## What you need to do
Your response should consist of the records below, repeated exactly.

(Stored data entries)

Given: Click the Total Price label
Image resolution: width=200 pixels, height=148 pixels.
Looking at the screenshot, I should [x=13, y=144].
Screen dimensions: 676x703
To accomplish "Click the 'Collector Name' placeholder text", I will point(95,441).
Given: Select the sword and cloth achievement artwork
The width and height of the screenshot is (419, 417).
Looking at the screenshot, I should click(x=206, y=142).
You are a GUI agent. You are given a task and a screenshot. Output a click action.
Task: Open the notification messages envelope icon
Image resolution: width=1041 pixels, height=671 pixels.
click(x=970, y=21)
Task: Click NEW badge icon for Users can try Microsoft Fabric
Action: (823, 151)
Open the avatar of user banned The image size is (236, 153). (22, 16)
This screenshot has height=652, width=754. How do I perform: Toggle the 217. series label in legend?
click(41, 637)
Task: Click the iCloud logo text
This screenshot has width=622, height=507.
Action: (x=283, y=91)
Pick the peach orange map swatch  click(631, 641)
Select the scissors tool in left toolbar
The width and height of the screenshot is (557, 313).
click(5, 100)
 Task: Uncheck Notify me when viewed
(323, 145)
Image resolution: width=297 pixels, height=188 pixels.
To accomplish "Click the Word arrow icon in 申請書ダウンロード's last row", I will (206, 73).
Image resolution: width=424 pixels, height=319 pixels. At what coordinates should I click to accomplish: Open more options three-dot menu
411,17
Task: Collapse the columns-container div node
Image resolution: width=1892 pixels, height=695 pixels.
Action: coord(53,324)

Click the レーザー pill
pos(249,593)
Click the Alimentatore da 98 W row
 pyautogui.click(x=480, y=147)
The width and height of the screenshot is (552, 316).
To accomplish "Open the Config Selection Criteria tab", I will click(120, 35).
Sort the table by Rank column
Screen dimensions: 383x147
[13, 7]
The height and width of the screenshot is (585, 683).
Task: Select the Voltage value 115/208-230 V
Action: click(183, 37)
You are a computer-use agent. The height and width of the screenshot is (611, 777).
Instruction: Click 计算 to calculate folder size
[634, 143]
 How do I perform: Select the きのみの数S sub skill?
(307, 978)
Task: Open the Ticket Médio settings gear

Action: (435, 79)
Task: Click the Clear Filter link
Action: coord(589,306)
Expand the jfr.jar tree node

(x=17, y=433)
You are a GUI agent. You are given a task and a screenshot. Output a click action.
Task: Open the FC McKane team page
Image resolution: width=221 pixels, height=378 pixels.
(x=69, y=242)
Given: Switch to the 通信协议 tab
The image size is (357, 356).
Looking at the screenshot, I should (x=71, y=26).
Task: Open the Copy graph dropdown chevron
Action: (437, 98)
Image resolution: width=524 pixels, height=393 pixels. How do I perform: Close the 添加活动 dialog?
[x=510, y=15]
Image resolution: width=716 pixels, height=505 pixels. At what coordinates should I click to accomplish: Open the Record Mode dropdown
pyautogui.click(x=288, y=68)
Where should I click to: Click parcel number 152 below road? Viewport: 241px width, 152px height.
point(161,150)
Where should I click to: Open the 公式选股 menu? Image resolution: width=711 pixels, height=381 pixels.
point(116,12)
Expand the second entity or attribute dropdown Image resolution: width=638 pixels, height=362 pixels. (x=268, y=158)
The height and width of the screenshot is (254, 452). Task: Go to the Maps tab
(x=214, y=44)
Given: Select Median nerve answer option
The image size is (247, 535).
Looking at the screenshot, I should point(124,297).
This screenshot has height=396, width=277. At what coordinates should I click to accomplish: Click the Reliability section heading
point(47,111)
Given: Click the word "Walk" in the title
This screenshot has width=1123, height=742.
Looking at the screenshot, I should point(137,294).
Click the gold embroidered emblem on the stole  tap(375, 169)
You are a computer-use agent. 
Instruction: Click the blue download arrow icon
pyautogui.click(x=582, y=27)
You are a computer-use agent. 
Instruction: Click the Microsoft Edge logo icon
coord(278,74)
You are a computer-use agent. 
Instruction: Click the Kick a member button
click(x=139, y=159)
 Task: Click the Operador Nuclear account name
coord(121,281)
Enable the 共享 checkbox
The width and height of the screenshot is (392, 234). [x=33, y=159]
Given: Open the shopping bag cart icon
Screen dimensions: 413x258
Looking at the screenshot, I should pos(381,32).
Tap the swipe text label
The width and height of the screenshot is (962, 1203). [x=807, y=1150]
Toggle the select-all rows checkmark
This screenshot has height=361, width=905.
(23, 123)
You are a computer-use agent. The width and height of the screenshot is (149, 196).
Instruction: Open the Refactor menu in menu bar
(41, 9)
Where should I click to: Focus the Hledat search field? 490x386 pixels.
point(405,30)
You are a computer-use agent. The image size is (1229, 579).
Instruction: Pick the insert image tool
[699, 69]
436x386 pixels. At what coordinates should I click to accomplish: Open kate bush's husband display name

## The answer
Given: Click the Total Price label
Image resolution: width=200 pixels, height=148 pixels.
Looking at the screenshot, I should [x=13, y=144].
Screen dimensions: 676x703
To accomplish "Click the 'Collector Name' placeholder text", I will point(95,441).
Given: Select the sword and cloth achievement artwork
The width and height of the screenshot is (419, 417).
Looking at the screenshot, I should click(x=206, y=142).
You are a GUI agent. You are given a task and a screenshot. Output a click action.
Task: Open the notification messages envelope icon
Image resolution: width=1041 pixels, height=671 pixels.
click(x=970, y=21)
Task: Click NEW badge icon for Users can try Microsoft Fabric
Action: (823, 151)
Open the avatar of user banned The image size is (236, 153). (22, 16)
This screenshot has height=652, width=754. How do I perform: Toggle the 217. series label in legend?
click(41, 637)
Task: Click the iCloud logo text
This screenshot has width=622, height=507.
Action: (x=283, y=91)
Pick the peach orange map swatch  click(631, 641)
Select the scissors tool in left toolbar
The width and height of the screenshot is (557, 313).
click(5, 100)
 Task: Uncheck Notify me when viewed
(323, 145)
Image resolution: width=297 pixels, height=188 pixels.
To accomplish "Click the Word arrow icon in 申請書ダウンロード's last row", I will (206, 73).
Image resolution: width=424 pixels, height=319 pixels. At what coordinates should I click to accomplish: Open more options three-dot menu
411,17
Task: Collapse the columns-container div node
Image resolution: width=1892 pixels, height=695 pixels.
Action: coord(53,324)

Click the レーザー pill
pos(249,593)
Click the Alimentatore da 98 W row
 pyautogui.click(x=480, y=147)
The width and height of the screenshot is (552, 316).
To accomplish "Open the Config Selection Criteria tab", I will click(120, 35).
Sort the table by Rank column
Screen dimensions: 383x147
[13, 7]
The height and width of the screenshot is (585, 683).
Task: Select the Voltage value 115/208-230 V
Action: click(183, 37)
You are a computer-use agent. The height and width of the screenshot is (611, 777).
Instruction: Click 计算 to calculate folder size
[634, 143]
 How do I perform: Select the きのみの数S sub skill?
(307, 978)
Task: Open the Ticket Médio settings gear

Action: (435, 79)
Task: Click the Clear Filter link
Action: coord(589,306)
Expand the jfr.jar tree node

(x=17, y=433)
You are a GUI agent. You are given a task and a screenshot. Output a click action.
Task: Open the FC McKane team page
Image resolution: width=221 pixels, height=378 pixels.
(x=69, y=242)
Given: Switch to the 通信协议 tab
The image size is (357, 356).
Looking at the screenshot, I should (x=71, y=26).
Task: Open the Copy graph dropdown chevron
Action: (437, 98)
Image resolution: width=524 pixels, height=393 pixels. How do I perform: Close the 添加活动 dialog?
[x=510, y=15]
Image resolution: width=716 pixels, height=505 pixels. At what coordinates should I click to accomplish: Open the Record Mode dropdown
pyautogui.click(x=288, y=68)
Where should I click to: Click parcel number 152 below road? Viewport: 241px width, 152px height.
point(161,150)
Where should I click to: Open the 公式选股 menu? Image resolution: width=711 pixels, height=381 pixels.
point(116,12)
Expand the second entity or attribute dropdown Image resolution: width=638 pixels, height=362 pixels. (x=268, y=158)
The height and width of the screenshot is (254, 452). Task: Go to the Maps tab
(x=214, y=44)
Given: Select Median nerve answer option
The image size is (247, 535).
Looking at the screenshot, I should point(124,297).
This screenshot has height=396, width=277. At what coordinates should I click to accomplish: Click the Reliability section heading
point(47,111)
Given: Click the word "Walk" in the title
This screenshot has width=1123, height=742.
Looking at the screenshot, I should point(137,294).
Click the gold embroidered emblem on the stole  tap(375, 169)
You are a computer-use agent. 
Instruction: Click the blue download arrow icon
pyautogui.click(x=582, y=27)
You are a computer-use agent. 
Instruction: Click the Microsoft Edge logo icon
coord(278,74)
You are a computer-use agent. 
Instruction: Click the Kick a member button
click(x=139, y=159)
 Task: Click the Operador Nuclear account name
coord(121,281)
Enable the 共享 checkbox
The width and height of the screenshot is (392, 234). [x=33, y=159]
Given: Open the shopping bag cart icon
Screen dimensions: 413x258
Looking at the screenshot, I should pos(381,32).
Tap the swipe text label
The width and height of the screenshot is (962, 1203). [x=807, y=1150]
Toggle the select-all rows checkmark
This screenshot has height=361, width=905.
(23, 123)
You are a computer-use agent. The width and height of the screenshot is (149, 196).
Instruction: Open the Refactor menu in menu bar
(41, 9)
Where should I click to: Focus the Hledat search field? 490x386 pixels.
point(405,30)
You are a computer-use agent. The image size is (1229, 579).
Instruction: Pick the insert image tool
[699, 69]
436x386 pixels. At what coordinates should I click to accomplish: Open kate bush's husband display name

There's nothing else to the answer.